Den Folgetag verbringe ich in Rosenheim. Dass ich die Kassette des alten Rennrades nicht ausgetauscht habe, holt mich vorher mit den Bergen wieder ein. Ich lasse diese also vor Ort tauschen. Feucht über die Alpen fahre möchte ich noch einmal Ballast abwerfen. Die Frage ist: was brauche ich wirklich? Was kam zurück? Da mir der Rucksack eh zu schwer geworden ist und einige Gegenstände einfach überflüssig sind, beschließe ich diese zu meinen Eltern zurück zu schicken und nur noch mit Umhängetasche weiter zu fahren. Ich mache noch einige Besorgungen, bevor wir am Abend mit einigen Freunden von Thorsten grillen und einige Weißbiere vernichten. Erneut versuchen wir uns an der Folge „Die ???“. Den Rest kann man sich denken. Wir beginnen den nächsten Morgen mit einem originalen bayerischen Frühstück: (alkoholfreies) Weißbier, Weißwurst, süßer Senf und Brez’n. Da Thorsten mich nicht gehen lassen will gibt es zwei Runden Kaffee bevor der Abschied nicht mehr weiter hinausgezögert werden kann. Ich verbringe also den Tag damit wieder mit mir alleine klar zu kommen. Dabei komme ich nur langsam voran. Zwar schaffe ich Kilometer 1000 und erreiche die österreichische Grenze jedoch lasse ich mich auch von dem Festspielhaus in Erl sowie dem wunderschönen Inntal ablenken.

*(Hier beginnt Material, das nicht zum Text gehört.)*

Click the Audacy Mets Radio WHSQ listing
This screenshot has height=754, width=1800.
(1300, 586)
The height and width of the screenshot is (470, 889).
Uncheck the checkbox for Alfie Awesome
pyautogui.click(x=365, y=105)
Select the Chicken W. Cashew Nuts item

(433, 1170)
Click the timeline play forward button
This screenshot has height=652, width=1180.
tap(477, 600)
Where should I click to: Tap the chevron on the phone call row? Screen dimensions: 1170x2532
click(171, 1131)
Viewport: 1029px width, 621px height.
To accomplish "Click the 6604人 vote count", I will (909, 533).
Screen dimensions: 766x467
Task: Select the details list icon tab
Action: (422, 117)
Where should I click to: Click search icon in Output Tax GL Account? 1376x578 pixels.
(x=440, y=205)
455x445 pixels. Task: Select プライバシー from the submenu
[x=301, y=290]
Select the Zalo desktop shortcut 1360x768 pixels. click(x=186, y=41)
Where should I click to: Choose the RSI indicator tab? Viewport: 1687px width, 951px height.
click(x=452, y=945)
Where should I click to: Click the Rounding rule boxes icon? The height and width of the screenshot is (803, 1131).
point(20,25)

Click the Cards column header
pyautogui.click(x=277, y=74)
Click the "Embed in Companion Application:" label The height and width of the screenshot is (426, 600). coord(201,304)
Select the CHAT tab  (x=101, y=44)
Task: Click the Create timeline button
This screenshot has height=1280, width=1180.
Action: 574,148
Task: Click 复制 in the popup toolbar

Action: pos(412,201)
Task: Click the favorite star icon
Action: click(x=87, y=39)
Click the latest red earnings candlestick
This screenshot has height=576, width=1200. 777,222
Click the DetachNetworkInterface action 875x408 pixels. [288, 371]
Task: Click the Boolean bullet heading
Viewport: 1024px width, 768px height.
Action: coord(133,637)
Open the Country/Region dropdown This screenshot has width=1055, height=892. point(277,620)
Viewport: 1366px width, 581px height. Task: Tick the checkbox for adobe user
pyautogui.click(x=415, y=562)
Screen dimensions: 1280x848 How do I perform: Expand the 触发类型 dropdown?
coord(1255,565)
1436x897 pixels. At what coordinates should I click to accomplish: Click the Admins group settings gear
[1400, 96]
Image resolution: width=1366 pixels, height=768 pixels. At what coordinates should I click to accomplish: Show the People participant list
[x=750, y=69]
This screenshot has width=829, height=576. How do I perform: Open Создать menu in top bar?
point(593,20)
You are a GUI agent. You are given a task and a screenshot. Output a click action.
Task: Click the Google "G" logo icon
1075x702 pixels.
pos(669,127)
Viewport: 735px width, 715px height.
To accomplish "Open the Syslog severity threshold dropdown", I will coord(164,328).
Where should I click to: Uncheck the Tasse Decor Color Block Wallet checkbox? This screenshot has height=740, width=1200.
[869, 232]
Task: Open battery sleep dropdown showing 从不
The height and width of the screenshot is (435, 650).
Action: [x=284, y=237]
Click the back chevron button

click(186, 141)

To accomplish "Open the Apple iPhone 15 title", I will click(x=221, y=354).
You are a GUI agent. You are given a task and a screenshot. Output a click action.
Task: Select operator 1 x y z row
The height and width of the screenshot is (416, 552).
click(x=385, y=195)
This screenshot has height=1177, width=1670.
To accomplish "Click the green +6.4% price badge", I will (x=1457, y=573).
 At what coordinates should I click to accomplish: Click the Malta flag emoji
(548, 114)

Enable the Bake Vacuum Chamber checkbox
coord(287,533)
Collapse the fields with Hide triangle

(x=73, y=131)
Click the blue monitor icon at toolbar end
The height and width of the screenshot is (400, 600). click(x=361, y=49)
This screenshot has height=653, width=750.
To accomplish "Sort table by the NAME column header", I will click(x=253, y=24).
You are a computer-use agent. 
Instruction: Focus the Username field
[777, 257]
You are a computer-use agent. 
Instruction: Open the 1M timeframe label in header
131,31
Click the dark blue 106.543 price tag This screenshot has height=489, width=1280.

Um 15:00 Uhr habe ich noch nicht mal die Hälfte der Strecke geschafft. 120 km entlang der in bis nach Inntal stehen heute an. Dabei habe ich noch keine Unterkunft  für die Nacht und es fängt ausgerechnet jetzt auch noch an zu regnen. Ich bin frustriert in der Voraussicht eine Herberge buchen zu müssen. In letzter Stunde erreicht mich dann doch noch eine Möglichkeit privat unterzukommen und ich erreiche viel zu spät die Wohnung von Benny, welcher mit einer Dusche, warmem Essen und kaltem Bier auf mich wartet.

Geil! Es geht wieder bergauf… wortwörtlich.